— YOUR TASK —
From the entries below, return every line that includes the word "icon".
WORKING DATA START
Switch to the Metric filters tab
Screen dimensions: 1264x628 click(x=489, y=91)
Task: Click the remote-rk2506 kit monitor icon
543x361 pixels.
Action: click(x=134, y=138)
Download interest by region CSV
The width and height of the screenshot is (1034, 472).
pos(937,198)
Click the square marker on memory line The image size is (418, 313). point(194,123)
WORKING DATA END
WORKING DATA START
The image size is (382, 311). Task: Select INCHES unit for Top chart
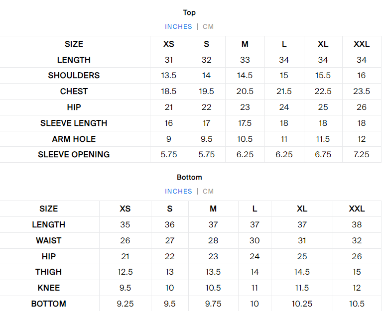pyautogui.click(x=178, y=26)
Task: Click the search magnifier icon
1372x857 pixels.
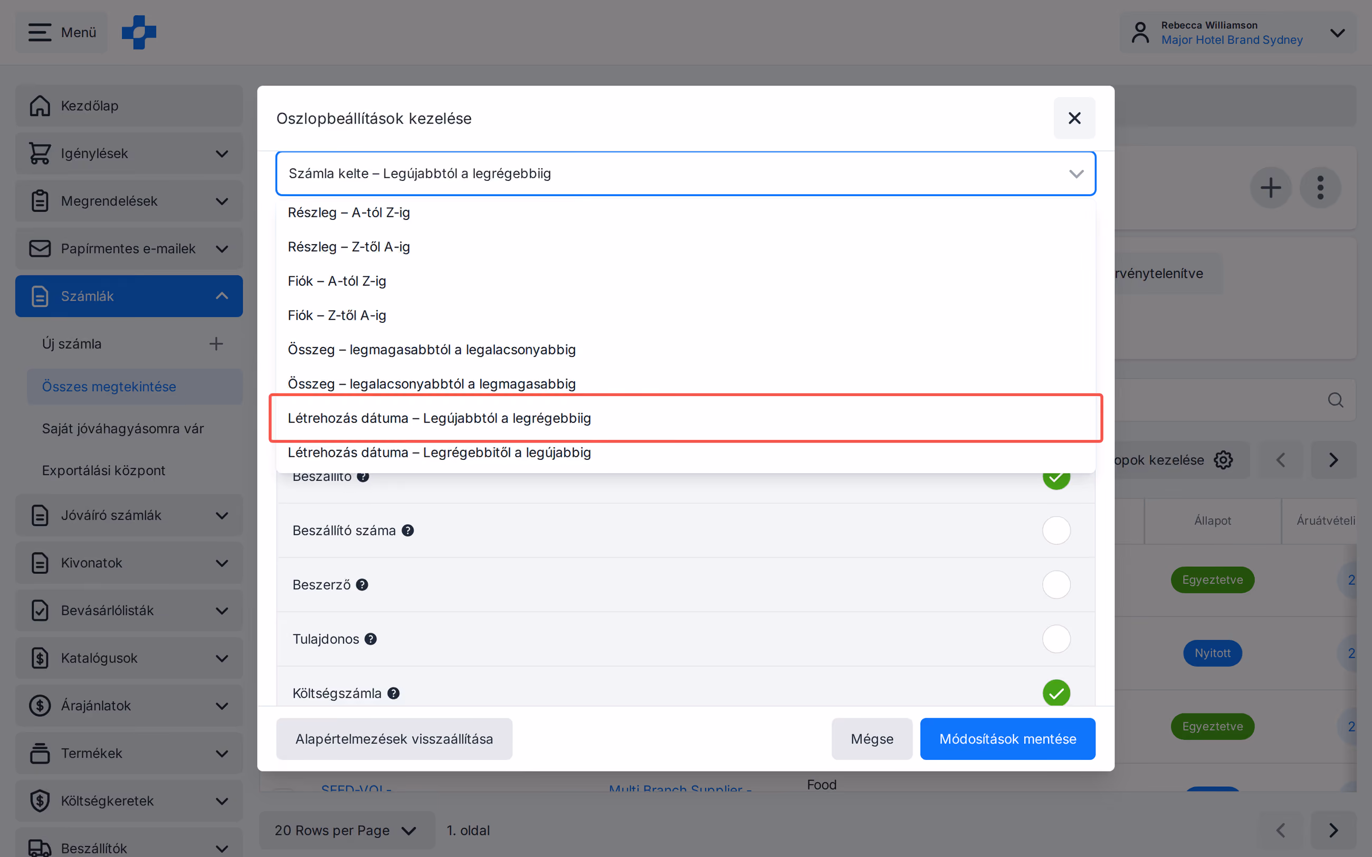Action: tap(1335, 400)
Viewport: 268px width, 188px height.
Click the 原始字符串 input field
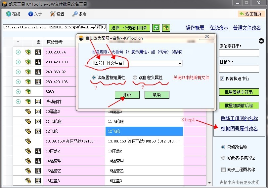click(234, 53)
WORKING DATA END
— WRITTEN ANSWER —
Task: Click the remote-rk2506 kit monitor icon
Task: Click the search magnifier icon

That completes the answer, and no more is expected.